▶ _Source passage_
----------

At the end of last month, there were complaints that children were going through the same thing.
A father called RTÉ’s Liveline on 24 August to say that Tusla had placed his son, aged 16, who has Asperger’s syndrome and mental-health problems, in a night-time-only hostel.
The father said the child needs mental-health services, and that the hostel closes every morning, leaving him on the streets for the day.
“He had a social worker with him an hour or two hours a day and they gave him a voucher for McDonalds,” he told the radio programme.
Anti-homelessness campaigner Father Peter McVerry says: “That should be highlighted if that is true, it is totally unacceptable.”
Tusla has confirmed that it commissions and funds two night-time-only emergency-accommodation facilities for children in Dublin. Another service provides one emergency bed for girls that is also night-time only access.
Fr McVerry says he is surprised Tusla is still referring children to night-time-only hostels.
A spokesperson for Tusla said it has “submitted a business case to the Government for 2018 for funding” to convert Lefroy House, where the child in question is placed, into a 24-hour facility.
The Salvation Army runs one of the Tusla-funded facilities for under-18s.

----------

▶ _Dataset excerpts_
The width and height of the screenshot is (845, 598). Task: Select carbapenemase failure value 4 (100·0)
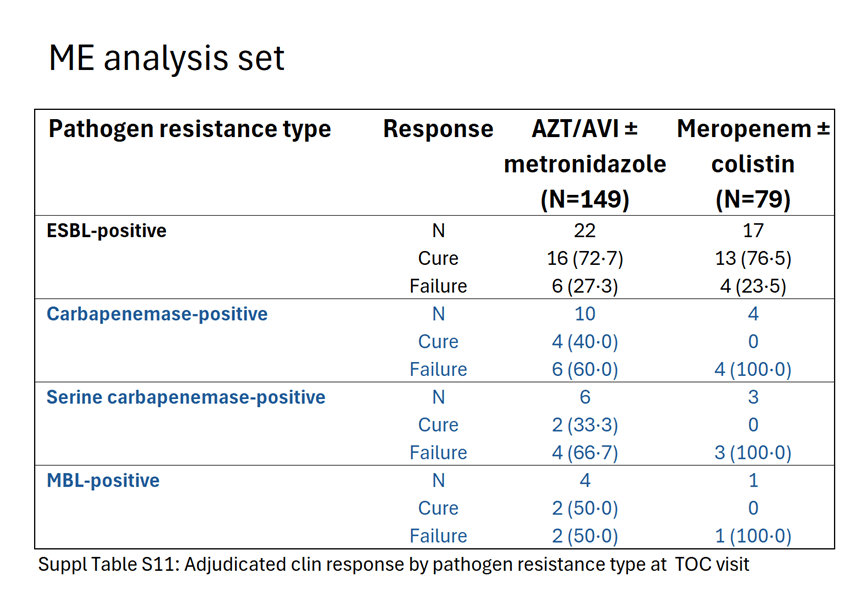753,370
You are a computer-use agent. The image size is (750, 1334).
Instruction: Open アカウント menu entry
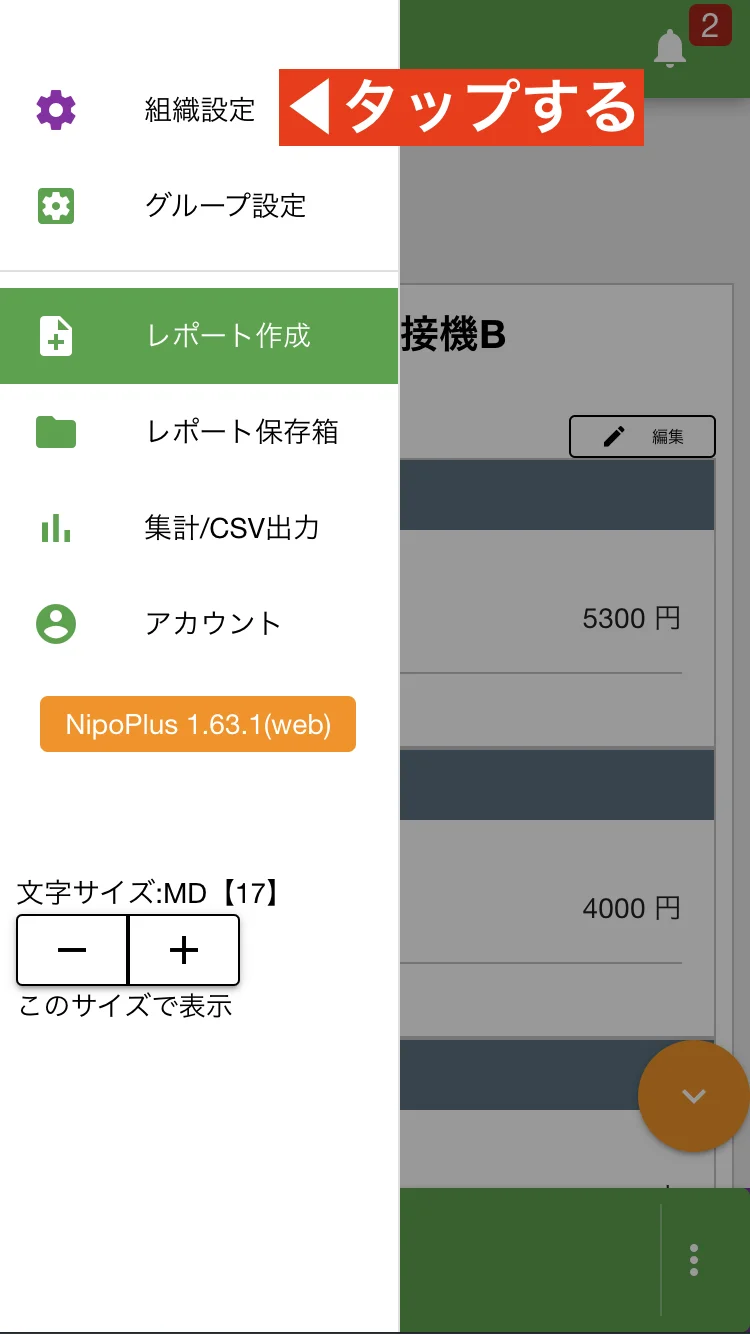point(213,624)
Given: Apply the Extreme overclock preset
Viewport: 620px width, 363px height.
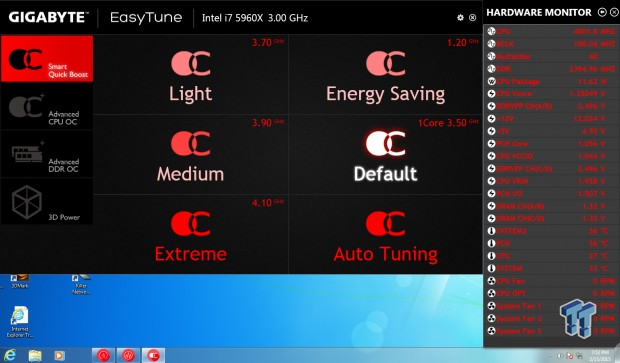Looking at the screenshot, I should 191,234.
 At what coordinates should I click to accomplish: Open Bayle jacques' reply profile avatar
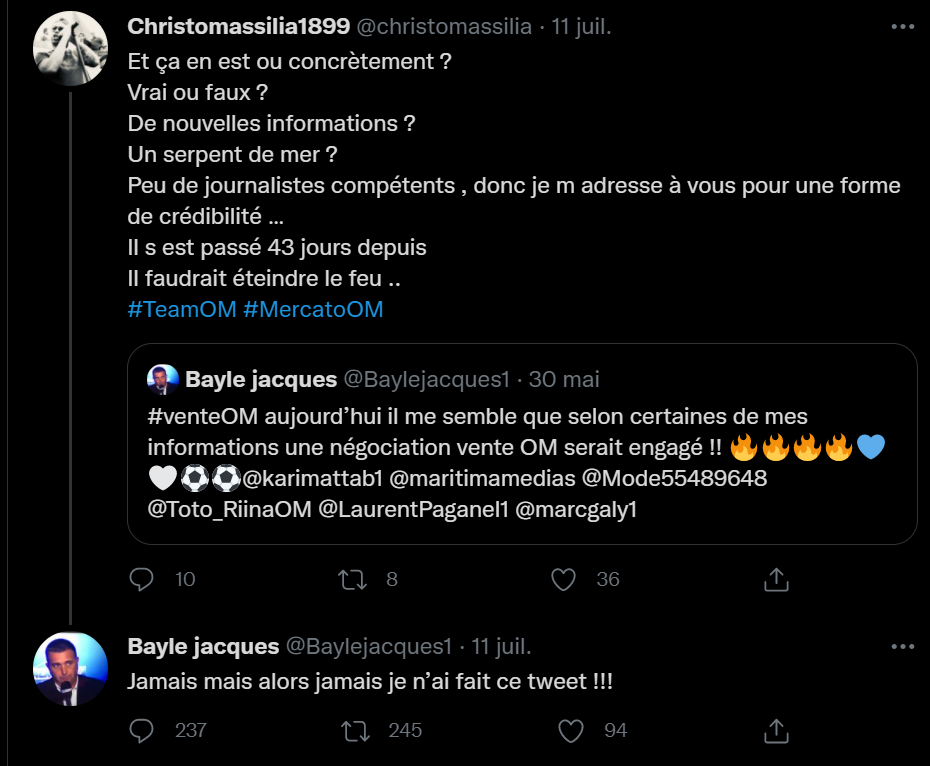70,669
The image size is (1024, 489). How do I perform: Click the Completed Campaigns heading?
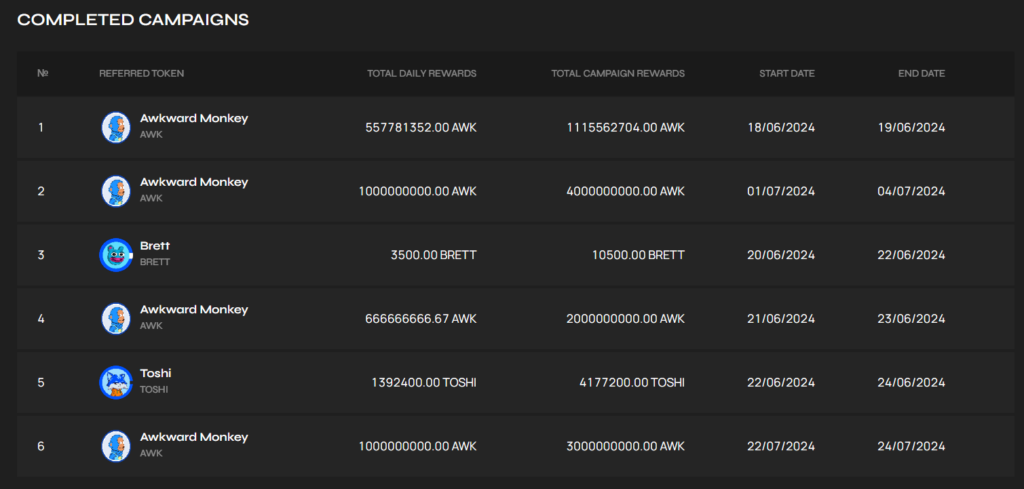pyautogui.click(x=133, y=20)
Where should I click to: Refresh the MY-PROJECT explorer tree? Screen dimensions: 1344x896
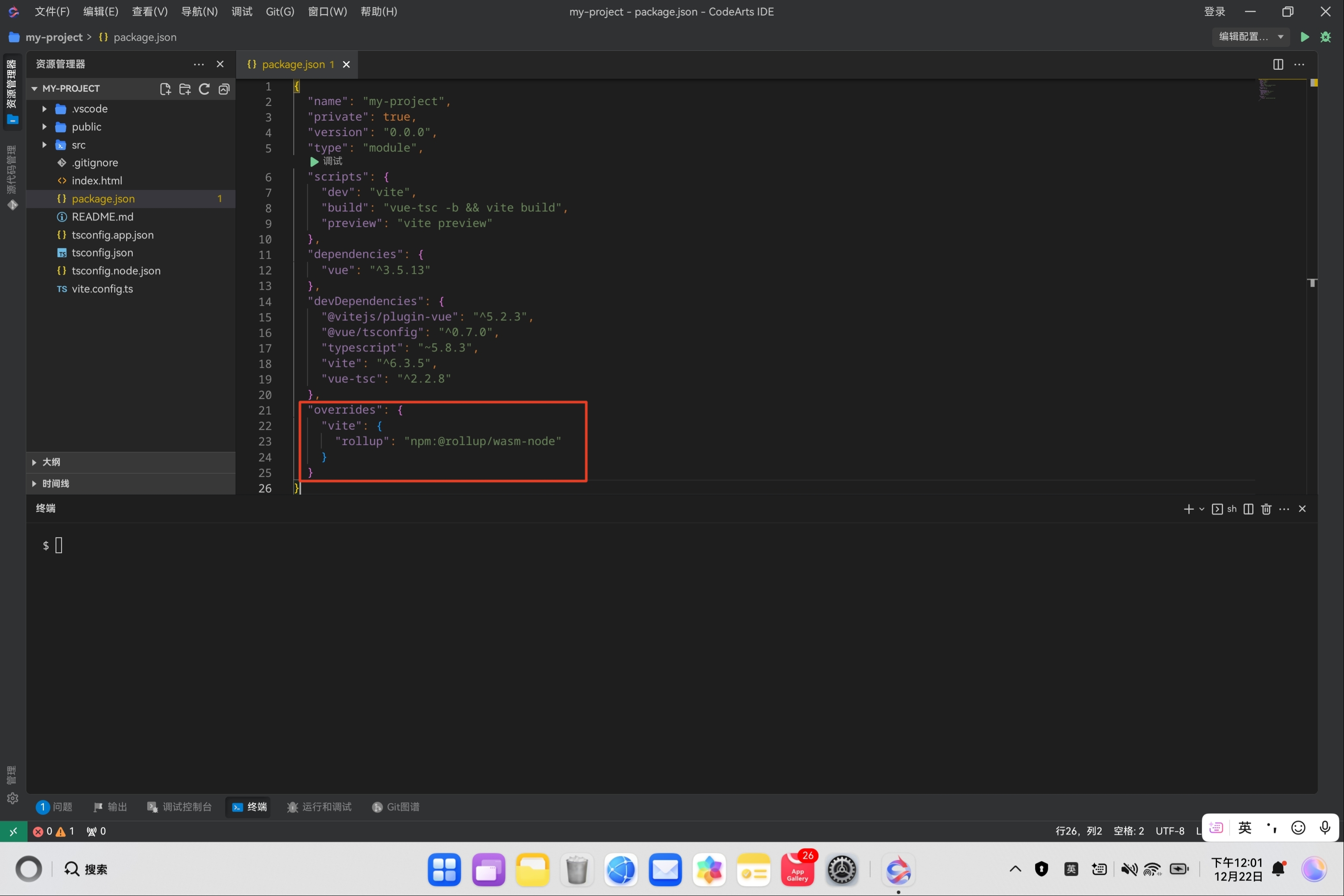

----------

▶ _Problems to solve_
[1] In the passage on night-time-only hostels, what did the father say his son was given along with a social worker's time?
[2] From the passage on night-time-only hostels, return the stretch from "A father called" through "a night-time-only hostel.".
[3] Decide whether each statement agrees with the passage on night-time-only hostels, answering yes or no and quoting the deciding words: (a) The father called Liveline on 24 August. (b) The Salvation Army runs both of the Tusla-funded facilities for under-18s. (c) Tusla's business case sought funding for 2019.

▶ _List of solutions_
[1] A voucher for McDonalds.

[2]
A father called RTÉ’s Liveline on 24 August to say that Tusla had placed his son, aged 16, who has Asperger’s syndrome and mental-health problems, in a night-time-only hostel.

[3]
(a) Yes: "A father called RTÉ’s Liveline on 24 August"
(b) No: "The Salvation Army runs one of the Tusla-funded facilities for under-18s."
(c) No: "submitted a business case to the Government for 2018 for funding"